[start]

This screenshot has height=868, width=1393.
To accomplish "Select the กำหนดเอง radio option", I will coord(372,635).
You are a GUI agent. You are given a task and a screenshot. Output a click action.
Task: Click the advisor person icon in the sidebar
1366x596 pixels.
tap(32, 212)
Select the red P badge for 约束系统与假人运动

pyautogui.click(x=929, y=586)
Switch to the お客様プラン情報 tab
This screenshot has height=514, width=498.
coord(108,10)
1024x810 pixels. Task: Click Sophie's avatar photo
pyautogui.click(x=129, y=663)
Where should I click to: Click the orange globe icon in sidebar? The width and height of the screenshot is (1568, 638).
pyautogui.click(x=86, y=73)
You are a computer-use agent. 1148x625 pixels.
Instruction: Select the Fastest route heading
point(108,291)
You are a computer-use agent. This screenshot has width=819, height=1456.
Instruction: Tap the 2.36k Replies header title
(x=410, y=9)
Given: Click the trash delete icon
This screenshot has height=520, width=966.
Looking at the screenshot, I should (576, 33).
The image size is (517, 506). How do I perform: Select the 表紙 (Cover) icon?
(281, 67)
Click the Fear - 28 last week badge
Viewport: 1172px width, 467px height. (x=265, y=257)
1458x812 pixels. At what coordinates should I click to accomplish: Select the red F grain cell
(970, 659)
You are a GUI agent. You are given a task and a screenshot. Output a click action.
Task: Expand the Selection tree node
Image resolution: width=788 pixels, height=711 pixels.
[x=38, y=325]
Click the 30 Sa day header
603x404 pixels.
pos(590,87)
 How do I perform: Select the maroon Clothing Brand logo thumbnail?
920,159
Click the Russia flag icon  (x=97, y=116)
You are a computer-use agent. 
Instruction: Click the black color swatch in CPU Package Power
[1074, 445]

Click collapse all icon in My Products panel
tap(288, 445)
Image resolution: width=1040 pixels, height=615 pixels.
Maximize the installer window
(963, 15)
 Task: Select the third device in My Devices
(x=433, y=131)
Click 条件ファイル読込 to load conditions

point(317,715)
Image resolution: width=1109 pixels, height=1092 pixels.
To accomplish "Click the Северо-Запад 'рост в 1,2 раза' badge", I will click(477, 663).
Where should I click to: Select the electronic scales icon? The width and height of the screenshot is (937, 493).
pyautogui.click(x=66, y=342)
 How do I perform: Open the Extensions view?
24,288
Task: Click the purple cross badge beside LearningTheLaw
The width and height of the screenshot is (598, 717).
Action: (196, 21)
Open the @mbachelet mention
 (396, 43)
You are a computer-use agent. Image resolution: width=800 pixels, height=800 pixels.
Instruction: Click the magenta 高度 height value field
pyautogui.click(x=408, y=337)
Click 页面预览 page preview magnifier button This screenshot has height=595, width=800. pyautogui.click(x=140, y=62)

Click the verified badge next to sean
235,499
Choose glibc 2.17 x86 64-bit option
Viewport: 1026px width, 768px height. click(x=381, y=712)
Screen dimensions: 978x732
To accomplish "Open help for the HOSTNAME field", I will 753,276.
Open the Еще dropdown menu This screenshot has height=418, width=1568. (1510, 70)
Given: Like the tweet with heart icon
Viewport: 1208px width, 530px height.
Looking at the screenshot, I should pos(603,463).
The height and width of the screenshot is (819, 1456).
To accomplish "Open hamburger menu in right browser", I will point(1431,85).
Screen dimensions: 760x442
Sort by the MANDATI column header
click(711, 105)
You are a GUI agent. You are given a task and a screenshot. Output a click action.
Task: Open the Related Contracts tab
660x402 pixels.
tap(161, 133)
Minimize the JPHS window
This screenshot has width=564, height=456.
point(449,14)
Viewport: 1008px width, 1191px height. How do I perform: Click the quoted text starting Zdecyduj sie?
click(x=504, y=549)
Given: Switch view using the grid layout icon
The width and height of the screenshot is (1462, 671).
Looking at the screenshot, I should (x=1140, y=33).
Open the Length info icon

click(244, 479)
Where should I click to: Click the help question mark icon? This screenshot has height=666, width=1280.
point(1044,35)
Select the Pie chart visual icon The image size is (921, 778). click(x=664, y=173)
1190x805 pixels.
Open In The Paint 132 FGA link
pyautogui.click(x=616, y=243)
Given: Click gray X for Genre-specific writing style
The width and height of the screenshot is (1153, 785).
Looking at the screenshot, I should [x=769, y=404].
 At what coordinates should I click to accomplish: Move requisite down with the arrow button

[end]

→ Your task
Can you render every line of the records above as a JSON list of strings, with one string per line and blank lines left out?

→ Answer to this exercise
[
  "This screenshot has height=868, width=1393.",
  "To accomplish \"Select the กำหนดเอง radio option\", I will coord(372,635).",
  "You are a GUI agent. You are given a task and a screenshot. Output a click action.",
  "Task: Click the advisor person icon in the sidebar",
  "1366x596 pixels.",
  "tap(32, 212)",
  "Select the red P badge for 约束系统与假人运动",
  "pyautogui.click(x=929, y=586)",
  "Switch to the お客様プラン情報 tab",
  "This screenshot has height=514, width=498.",
  "coord(108,10)",
  "1024x810 pixels. Task: Click Sophie's avatar photo",
  "pyautogui.click(x=129, y=663)",
  "Where should I click to: Click the orange globe icon in sidebar? The width and height of the screenshot is (1568, 638).",
  "pyautogui.click(x=86, y=73)",
  "You are a computer-use agent. 1148x625 pixels.",
  "Instruction: Select the Fastest route heading",
  "point(108,291)",
  "You are a computer-use agent. This screenshot has width=819, height=1456.",
  "Instruction: Tap the 2.36k Replies header title",
  "(x=410, y=9)",
  "Given: Click the trash delete icon",
  "This screenshot has height=520, width=966.",
  "Looking at the screenshot, I should (576, 33).",
  "The image size is (517, 506). How do I perform: Select the 表紙 (Cover) icon?",
  "(281, 67)",
  "Click the Fear - 28 last week badge",
  "Viewport: 1172px width, 467px height. (x=265, y=257)",
  "1458x812 pixels. At what coordinates should I click to accomplish: Select the red F grain cell",
  "(970, 659)",
  "You are a GUI agent. You are given a task and a screenshot. Output a click action.",
  "Task: Expand the Selection tree node",
  "Image resolution: width=788 pixels, height=711 pixels.",
  "[x=38, y=325]",
  "Click the 30 Sa day header",
  "603x404 pixels.",
  "pos(590,87)",
  " How do I perform: Select the maroon Clothing Brand logo thumbnail?",
  "920,159",
  "Click the Russia flag icon  (x=97, y=116)",
  "You are a computer-use agent. ",
  "Instruction: Click the black color swatch in CPU Package Power",
  "[1074, 445]",
  "Click collapse all icon in My Products panel",
  "tap(288, 445)",
  "Image resolution: width=1040 pixels, height=615 pixels.",
  "Maximize the installer window",
  "(963, 15)",
  " Task: Select the third device in My Devices",
  "(x=433, y=131)",
  "Click 条件ファイル読込 to load conditions",
  "point(317,715)",
  "Image resolution: width=1109 pixels, height=1092 pixels.",
  "To accomplish \"Click the Северо-Запад 'рост в 1,2 раза' badge\", I will click(477, 663).",
  "Where should I click to: Select the electronic scales icon? The width and height of the screenshot is (937, 493).",
  "pyautogui.click(x=66, y=342)",
  " How do I perform: Open the Extensions view?",
  "24,288",
  "Task: Click the purple cross badge beside LearningTheLaw",
  "The width and height of the screenshot is (598, 717).",
  "Action: (196, 21)",
  "Open the @mbachelet mention",
  " (396, 43)",
  "You are a computer-use agent. Image resolution: width=800 pixels, height=800 pixels.",
  "Instruction: Click the magenta 高度 height value field",
  "pyautogui.click(x=408, y=337)",
  "Click 页面预览 page preview magnifier button This screenshot has height=595, width=800. pyautogui.click(x=140, y=62)",
  "Click the verified badge next to sean",
  "235,499",
  "Choose glibc 2.17 x86 64-bit option",
  "Viewport: 1026px width, 768px height. click(x=381, y=712)",
  "Screen dimensions: 978x732",
  "To accomplish \"Open help for the HOSTNAME field\", I will 753,276.",
  "Open the Еще dropdown menu This screenshot has height=418, width=1568. (1510, 70)",
  "Given: Like the tweet with heart icon",
  "Viewport: 1208px width, 530px height.",
  "Looking at the screenshot, I should pos(603,463).",
  "The height and width of the screenshot is (819, 1456).",
  "To accomplish \"Open hamburger menu in right browser\", I will point(1431,85).",
  "Screen dimensions: 760x442",
  "Sort by the MANDATI column header",
  "click(711, 105)",
  "You are a GUI agent. You are given a task and a screenshot. Output a click action.",
  "Task: Open the Related Contracts tab",
  "660x402 pixels.",
  "tap(161, 133)",
  "Minimize the JPHS window",
  "This screenshot has width=564, height=456.",
  "point(449,14)",
  "Viewport: 1008px width, 1191px height. How do I perform: Click the quoted text starting Zdecyduj sie?",
  "click(x=504, y=549)",
  "Given: Switch view using the grid layout icon",
  "The width and height of the screenshot is (1462, 671).",
  "Looking at the screenshot, I should (x=1140, y=33).",
  "Open the Length info icon",
  "click(244, 479)",
  "Where should I click to: Click the help question mark icon? This screenshot has height=666, width=1280.",
  "point(1044,35)",
  "Select the Pie chart visual icon The image size is (921, 778). click(x=664, y=173)",
  "1190x805 pixels.",
  "Open In The Paint 132 FGA link",
  "pyautogui.click(x=616, y=243)",
  "Given: Click gray X for Genre-specific writing style",
  "The width and height of the screenshot is (1153, 785).",
  "Looking at the screenshot, I should [x=769, y=404].",
  " At what coordinates should I click to accomplish: Move requisite down with the arrow button"
]